A postal worker’s act of kindness for a woman’s teenage son doing basic training in the North Dakota Army National Guard has left her in floods of tears.
Lisa Gafkjen’s son, Tayder, 19, has been away from them for a while now, and obviously, the family has been missing him and waiting for his letters. But what shocked them recently was an act of kindness by a window clerk at a post office who went beyond to make sure their son’s letters reached them.
Lisa shared a photo of an envelope full of letters Tayder sent her that were covered in writing.

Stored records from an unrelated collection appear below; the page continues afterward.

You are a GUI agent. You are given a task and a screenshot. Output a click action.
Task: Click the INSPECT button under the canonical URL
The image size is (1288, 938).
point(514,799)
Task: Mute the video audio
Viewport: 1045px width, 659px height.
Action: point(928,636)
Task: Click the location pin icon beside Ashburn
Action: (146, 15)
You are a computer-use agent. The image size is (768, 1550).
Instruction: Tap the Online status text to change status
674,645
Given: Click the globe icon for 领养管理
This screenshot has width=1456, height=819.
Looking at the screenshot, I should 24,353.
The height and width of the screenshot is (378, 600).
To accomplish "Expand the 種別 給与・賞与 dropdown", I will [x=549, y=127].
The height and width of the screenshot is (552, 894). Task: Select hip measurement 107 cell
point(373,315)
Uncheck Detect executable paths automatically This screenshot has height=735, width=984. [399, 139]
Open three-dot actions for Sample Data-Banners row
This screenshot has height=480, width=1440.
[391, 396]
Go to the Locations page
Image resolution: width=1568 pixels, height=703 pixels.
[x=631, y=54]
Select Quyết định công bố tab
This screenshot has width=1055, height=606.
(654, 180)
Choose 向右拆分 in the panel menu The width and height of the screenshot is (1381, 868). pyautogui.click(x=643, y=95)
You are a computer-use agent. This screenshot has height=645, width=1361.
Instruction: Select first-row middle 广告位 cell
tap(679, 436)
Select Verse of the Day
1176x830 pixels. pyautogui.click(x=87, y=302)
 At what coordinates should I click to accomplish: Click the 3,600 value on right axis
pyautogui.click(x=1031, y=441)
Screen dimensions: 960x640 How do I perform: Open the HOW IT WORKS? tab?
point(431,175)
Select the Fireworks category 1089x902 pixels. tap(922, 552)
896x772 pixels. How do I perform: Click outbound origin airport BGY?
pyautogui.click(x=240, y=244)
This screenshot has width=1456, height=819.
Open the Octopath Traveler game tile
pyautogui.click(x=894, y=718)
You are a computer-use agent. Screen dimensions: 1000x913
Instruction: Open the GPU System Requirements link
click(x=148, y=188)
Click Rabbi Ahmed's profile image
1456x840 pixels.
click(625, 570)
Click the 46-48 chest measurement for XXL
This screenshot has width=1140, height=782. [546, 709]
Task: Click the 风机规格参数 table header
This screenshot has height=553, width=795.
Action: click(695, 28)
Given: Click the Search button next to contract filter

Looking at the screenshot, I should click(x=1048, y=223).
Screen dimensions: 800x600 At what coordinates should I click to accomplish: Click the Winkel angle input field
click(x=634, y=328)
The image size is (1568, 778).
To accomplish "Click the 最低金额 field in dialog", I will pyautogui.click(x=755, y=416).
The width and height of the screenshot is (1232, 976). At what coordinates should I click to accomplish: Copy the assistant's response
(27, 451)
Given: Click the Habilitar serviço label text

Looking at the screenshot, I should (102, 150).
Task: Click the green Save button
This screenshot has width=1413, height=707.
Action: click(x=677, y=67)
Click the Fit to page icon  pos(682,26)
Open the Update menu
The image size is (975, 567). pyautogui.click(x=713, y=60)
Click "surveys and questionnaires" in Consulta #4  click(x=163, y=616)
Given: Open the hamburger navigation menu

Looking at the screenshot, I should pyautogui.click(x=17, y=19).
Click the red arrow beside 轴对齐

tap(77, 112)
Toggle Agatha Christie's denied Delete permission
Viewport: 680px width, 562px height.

She recognized her son’s handwriting and then she saw someone else’s as well. “I read his part first and it said he hadn’t gone to the store yet when I talked to him last,” she said.
When she started reading it, the words, “Pd. by window clerk” with an arrow pointing to “Thank you for protecting my freedom,” really touched her heart. She said that the postal worker had seen that Tayder had run out of stamps and hadn’t been the store, so that moved the worker to buy the postage stamps for $3.67 from out-of-pocket so that his letters could reach home.
“It was pretty emotional,” Lisa blurted out on realizing how those letters came home. “I was fighting back the tears, the postal worker paid his postage. It was really special.”
Lisa wants to meet the postal worker face-to-face one day and thank the person for such a heartwarming kind act to her son and her family.
“And let us not grow weary of doing good, for in due season we will reap, if we do not give up. So then, as we have opportunity let us do good to everyone, and especially to those who are of the household of faith.” Galatians 6:9-10.